Their voices seemed so far away as Charity focused on her role in preparing for the big arrival. The baby hadn’t even crowned and already she felt that same rush of excitement she experienced every day on the job. No matter how many newborns she cradled in her arms, the miraculous birthing process still amazed her.
But it wasn’t time to be amazed yet. So much could still go wrong.
As soon as Dr. Walker left the room, Charity moved quickly to start Serena’s IV. “We’ll have to answer some of the standard questions after you deliver, but I already know the one about religion,” she said as she secured the tube with medical tape.
Fifteen minutes later, Serena’s regular obstetrician whipped through the door, yanking on his gloves. While the physician examined the mother and announced her ready to push, Charity checked to ensure they were prepared for the best…and the worst. Then she held her breath and braced one of her patient’s legs while awaiting the miracle of life.
Charity wondered if she’d ever had a longer twelve-hour shift as she pulled her champagne-colored coupe out of West Oakland Regional Hospital’s parking lot, practically letting her car drive itself back from Commerce Township to the Village of Milford. Her adrenaline boost had disappeared, leaving only her normal void.
A sad smile pulled at her lips when she thought of sweet Seth, who had announced his arrival with a howl that said, “Here I am.” The Westin baby had chubby cheeks and blue eyes that were already threatening to turn brown. But like all the other newborns sleeping in the nursery or rooming with their mothers, he was someone else’s child.
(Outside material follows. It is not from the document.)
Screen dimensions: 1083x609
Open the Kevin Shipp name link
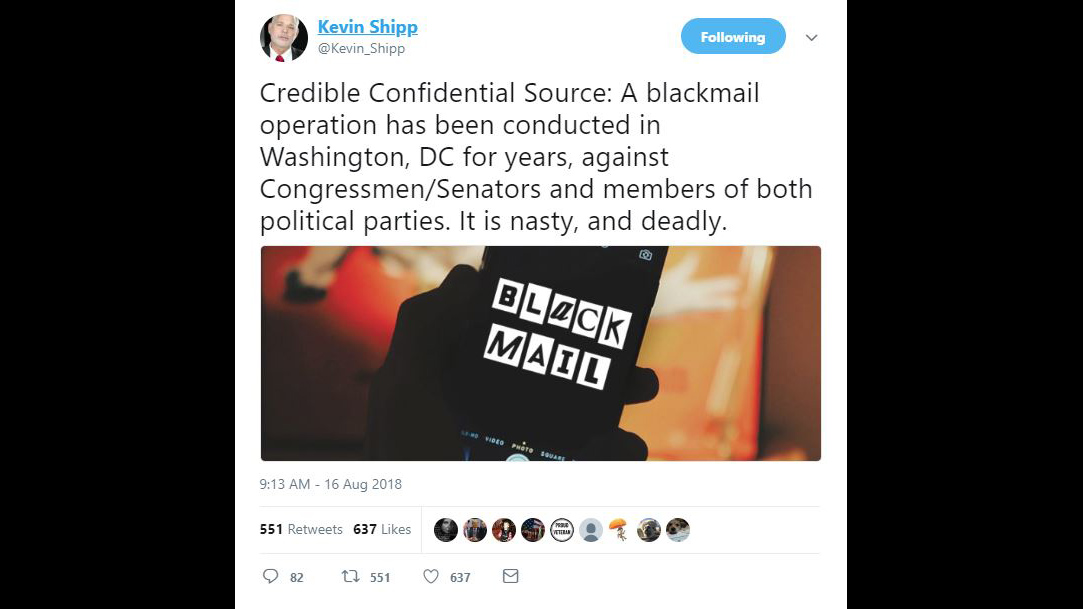tap(367, 27)
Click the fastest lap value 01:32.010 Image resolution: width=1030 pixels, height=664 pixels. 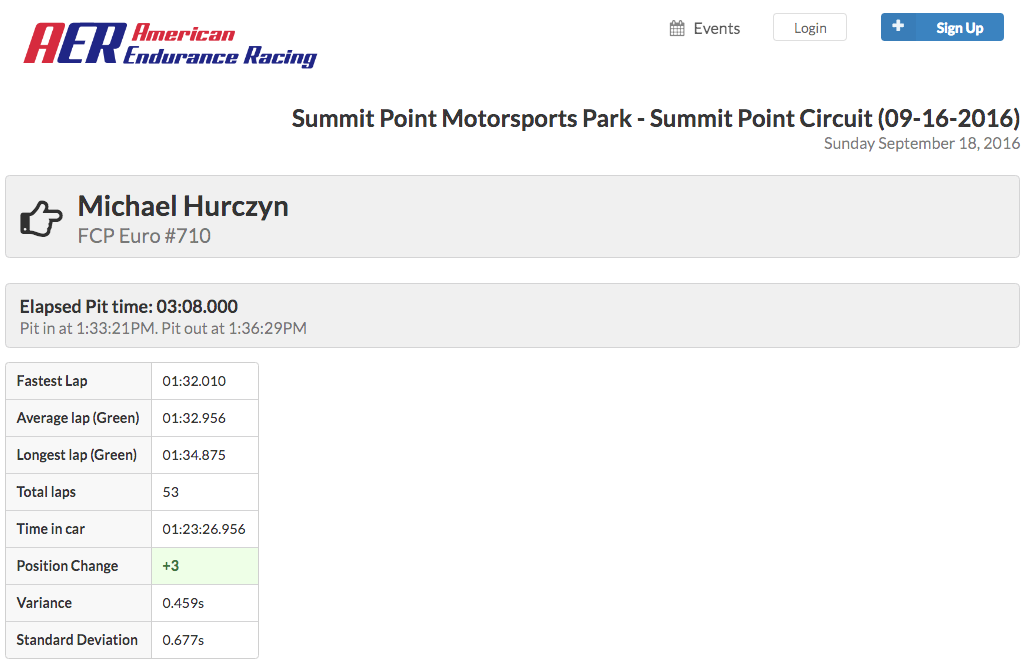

“Get over it, Charity,” she said aloud, shaking her head at the empty road she traveled. Helping with Serena Westin’s delivery had taken a heavier toll than she’d expected.
She hoped it was only her pulse—instead of her biological clock—that pounded in her ears. Whatever it was, it refused to let her favorite contemporary Christian music in the cassette player drown it out. December and her thirtieth birthday loomed before her, and she didn’t have a marriage prospect in sight.
Figuring she wouldn’t get any sleep this morning anyway, she continued up General Motors Road instead of turning on South Milford Road and heading straight home. Mother wouldn’t mind. She wouldn’t be up for breakfast for another hour anyway.
At Hickory Ridge Road, Charity turned right. A few miles up on the left, Hickory Ridge Community Church’s well-tended flower beds—her work, of course—promised the gardening therapy and solace she needed. Focusing her thoughts on the gardening gloves, trowel and pruning shears she always kept in the trunk, she flicked back a seed of misgiving. Church hadn’t offered her much peace lately, often unsettling her nerves. Even at her weekly prayer meetings, she’d felt empty. That wouldn’t happen this time, when she could soak up the silence in the late summer sunshine—alone.
But as soon as she turned into the church drive, she realized how wrong she was. The whir of power saws and the bam-bam-bam of hydraulic nail guns reverberated off the windshield and filtered in the open window, setting her teeth on edge. Can nothing go right today?